## Exercise data
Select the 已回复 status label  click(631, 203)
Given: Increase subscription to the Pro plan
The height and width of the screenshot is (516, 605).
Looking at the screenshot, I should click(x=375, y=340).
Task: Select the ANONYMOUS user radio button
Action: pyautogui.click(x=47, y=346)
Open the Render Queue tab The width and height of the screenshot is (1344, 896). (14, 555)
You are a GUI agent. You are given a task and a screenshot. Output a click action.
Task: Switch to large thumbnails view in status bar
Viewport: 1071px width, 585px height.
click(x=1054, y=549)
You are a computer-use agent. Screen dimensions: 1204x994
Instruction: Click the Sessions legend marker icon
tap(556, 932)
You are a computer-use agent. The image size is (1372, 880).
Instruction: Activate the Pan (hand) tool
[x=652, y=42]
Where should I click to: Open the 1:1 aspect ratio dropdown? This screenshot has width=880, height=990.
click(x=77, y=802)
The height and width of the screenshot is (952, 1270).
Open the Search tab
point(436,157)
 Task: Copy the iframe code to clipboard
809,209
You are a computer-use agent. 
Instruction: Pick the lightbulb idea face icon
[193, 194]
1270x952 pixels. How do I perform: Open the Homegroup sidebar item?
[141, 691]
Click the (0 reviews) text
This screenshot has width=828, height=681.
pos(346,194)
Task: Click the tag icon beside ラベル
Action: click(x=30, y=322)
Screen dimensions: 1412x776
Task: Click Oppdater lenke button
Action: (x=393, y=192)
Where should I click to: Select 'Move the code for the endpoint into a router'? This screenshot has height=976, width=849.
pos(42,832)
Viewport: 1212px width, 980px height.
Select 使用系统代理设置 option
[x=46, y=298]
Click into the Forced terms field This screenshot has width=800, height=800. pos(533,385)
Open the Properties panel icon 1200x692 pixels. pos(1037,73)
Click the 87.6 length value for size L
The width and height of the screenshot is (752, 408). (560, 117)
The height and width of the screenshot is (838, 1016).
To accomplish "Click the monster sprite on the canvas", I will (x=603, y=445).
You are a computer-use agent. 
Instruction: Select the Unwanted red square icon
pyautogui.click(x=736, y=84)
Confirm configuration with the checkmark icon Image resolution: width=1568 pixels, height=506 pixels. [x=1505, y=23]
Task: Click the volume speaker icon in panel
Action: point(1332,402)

## What you need to do
Please copy out word for word the lines of the records, starting at the line that contains "Click the 87.6 length value for size L" and ending with the last line of the records.

## The solution
Click the 87.6 length value for size L
The width and height of the screenshot is (752, 408). (560, 117)
The height and width of the screenshot is (838, 1016).
To accomplish "Click the monster sprite on the canvas", I will (x=603, y=445).
You are a computer-use agent. 
Instruction: Select the Unwanted red square icon
pyautogui.click(x=736, y=84)
Confirm configuration with the checkmark icon Image resolution: width=1568 pixels, height=506 pixels. [x=1505, y=23]
Task: Click the volume speaker icon in panel
Action: point(1332,402)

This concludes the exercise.